TASK PROMPT:
Every line below from the one containing "The image size is (1024, 699)." through the one containing "You are a computer-use agent. Viewport: 1372px" must be transcribed exactly. Omit all lines outside that stretch.

*** PROVIDED ENTRIES ***

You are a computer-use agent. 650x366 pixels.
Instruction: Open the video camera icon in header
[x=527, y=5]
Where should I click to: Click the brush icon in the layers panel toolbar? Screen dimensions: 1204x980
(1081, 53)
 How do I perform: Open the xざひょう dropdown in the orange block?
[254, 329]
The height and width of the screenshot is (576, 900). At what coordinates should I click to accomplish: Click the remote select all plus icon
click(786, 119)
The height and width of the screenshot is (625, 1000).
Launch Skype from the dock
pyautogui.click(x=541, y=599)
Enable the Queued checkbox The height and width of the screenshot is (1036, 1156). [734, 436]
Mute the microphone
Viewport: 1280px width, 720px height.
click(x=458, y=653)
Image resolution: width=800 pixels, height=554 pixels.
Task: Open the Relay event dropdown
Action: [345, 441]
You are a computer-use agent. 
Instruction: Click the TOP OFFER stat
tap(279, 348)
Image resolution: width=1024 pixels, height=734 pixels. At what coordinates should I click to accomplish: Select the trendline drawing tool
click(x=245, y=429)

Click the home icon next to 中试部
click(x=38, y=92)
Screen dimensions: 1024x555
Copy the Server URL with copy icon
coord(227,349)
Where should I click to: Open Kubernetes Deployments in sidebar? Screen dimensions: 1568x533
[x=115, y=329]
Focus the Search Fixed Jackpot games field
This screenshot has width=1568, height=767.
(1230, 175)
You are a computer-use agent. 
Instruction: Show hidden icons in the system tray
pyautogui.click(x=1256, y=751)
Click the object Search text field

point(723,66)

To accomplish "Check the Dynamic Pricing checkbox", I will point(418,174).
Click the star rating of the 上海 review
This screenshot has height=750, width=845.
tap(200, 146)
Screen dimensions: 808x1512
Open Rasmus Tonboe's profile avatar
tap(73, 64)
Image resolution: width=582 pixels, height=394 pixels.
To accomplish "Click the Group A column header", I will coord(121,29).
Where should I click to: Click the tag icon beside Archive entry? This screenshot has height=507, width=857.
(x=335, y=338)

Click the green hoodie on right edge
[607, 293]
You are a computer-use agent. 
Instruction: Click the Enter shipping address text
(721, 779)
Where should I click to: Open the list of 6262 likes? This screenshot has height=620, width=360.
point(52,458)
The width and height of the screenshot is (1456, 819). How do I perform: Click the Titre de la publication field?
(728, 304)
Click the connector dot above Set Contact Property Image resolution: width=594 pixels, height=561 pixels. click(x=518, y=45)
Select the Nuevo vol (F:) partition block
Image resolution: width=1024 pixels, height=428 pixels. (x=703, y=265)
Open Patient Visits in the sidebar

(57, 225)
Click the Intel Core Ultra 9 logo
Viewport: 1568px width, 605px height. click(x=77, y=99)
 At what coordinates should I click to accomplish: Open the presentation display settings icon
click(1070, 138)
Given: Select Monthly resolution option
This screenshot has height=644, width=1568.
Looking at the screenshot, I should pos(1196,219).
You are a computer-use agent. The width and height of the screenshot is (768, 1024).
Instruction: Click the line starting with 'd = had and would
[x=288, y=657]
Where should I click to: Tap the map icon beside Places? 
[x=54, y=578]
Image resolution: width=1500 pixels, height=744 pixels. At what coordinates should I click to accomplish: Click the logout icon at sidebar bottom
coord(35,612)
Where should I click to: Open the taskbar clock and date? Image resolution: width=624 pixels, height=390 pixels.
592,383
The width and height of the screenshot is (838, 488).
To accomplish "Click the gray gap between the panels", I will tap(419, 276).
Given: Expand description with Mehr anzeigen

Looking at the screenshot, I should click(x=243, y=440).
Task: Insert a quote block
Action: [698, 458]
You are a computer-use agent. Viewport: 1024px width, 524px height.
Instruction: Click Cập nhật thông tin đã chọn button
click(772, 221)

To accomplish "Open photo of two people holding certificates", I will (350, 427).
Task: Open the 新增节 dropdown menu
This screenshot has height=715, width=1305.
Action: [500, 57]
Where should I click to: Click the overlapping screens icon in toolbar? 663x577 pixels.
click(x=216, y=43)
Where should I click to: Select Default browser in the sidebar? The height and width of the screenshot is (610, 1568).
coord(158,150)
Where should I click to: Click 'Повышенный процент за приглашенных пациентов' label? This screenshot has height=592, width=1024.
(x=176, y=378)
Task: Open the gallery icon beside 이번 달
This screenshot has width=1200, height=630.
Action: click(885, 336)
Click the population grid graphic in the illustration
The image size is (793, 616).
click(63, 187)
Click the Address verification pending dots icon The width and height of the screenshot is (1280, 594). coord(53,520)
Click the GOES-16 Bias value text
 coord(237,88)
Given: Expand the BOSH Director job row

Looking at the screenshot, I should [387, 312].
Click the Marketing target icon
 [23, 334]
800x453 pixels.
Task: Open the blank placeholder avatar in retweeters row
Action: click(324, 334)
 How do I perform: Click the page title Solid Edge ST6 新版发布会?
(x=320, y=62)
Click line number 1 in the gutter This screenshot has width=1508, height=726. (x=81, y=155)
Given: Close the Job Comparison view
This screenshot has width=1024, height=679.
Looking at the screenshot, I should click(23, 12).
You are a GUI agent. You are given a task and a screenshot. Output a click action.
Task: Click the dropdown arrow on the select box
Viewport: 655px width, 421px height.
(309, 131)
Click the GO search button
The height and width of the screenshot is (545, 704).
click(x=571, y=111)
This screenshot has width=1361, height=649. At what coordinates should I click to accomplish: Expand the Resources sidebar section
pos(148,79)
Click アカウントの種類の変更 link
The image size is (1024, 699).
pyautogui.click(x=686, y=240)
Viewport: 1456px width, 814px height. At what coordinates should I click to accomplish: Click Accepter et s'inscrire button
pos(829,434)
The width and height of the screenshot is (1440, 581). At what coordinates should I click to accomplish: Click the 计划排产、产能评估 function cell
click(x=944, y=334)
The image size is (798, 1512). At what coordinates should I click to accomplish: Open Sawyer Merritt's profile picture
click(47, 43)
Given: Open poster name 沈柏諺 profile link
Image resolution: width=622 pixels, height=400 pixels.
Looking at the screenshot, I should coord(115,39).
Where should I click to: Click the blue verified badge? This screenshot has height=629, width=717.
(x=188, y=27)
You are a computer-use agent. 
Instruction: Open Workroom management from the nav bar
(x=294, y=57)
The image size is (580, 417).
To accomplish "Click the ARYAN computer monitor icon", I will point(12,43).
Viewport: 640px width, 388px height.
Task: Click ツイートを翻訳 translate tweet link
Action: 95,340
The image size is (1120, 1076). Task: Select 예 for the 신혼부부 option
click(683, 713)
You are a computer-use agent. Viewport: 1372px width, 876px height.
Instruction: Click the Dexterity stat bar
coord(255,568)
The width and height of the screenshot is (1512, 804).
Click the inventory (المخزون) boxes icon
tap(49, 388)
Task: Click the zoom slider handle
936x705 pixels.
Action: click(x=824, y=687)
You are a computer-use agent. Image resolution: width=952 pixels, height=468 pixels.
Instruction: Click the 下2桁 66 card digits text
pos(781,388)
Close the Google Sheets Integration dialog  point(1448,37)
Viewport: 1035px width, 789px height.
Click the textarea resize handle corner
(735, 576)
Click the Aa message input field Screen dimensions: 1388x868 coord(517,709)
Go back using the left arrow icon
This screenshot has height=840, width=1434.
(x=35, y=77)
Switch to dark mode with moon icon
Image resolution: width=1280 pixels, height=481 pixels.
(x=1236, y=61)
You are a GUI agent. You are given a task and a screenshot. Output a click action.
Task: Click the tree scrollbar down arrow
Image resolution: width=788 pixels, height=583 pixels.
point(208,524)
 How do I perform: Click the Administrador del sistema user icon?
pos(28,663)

*** End of PROVIDED ENTRIES ***

TASK ANSWER:
The image size is (1024, 699).
pyautogui.click(x=686, y=240)
Viewport: 1456px width, 814px height. At what coordinates should I click to accomplish: Click Accepter et s'inscrire button
pos(829,434)
The width and height of the screenshot is (1440, 581). At what coordinates should I click to accomplish: Click the 计划排产、产能评估 function cell
click(x=944, y=334)
The image size is (798, 1512). At what coordinates should I click to accomplish: Open Sawyer Merritt's profile picture
click(47, 43)
Given: Open poster name 沈柏諺 profile link
Image resolution: width=622 pixels, height=400 pixels.
Looking at the screenshot, I should coord(115,39).
Where should I click to: Click the blue verified badge? This screenshot has height=629, width=717.
(x=188, y=27)
You are a computer-use agent. 
Instruction: Open Workroom management from the nav bar
(x=294, y=57)
The image size is (580, 417).
To accomplish "Click the ARYAN computer monitor icon", I will point(12,43).
Viewport: 640px width, 388px height.
Task: Click ツイートを翻訳 translate tweet link
Action: 95,340
The image size is (1120, 1076). Task: Select 예 for the 신혼부부 option
click(683, 713)
You are a computer-use agent. Viewport: 1372px width, 876px height.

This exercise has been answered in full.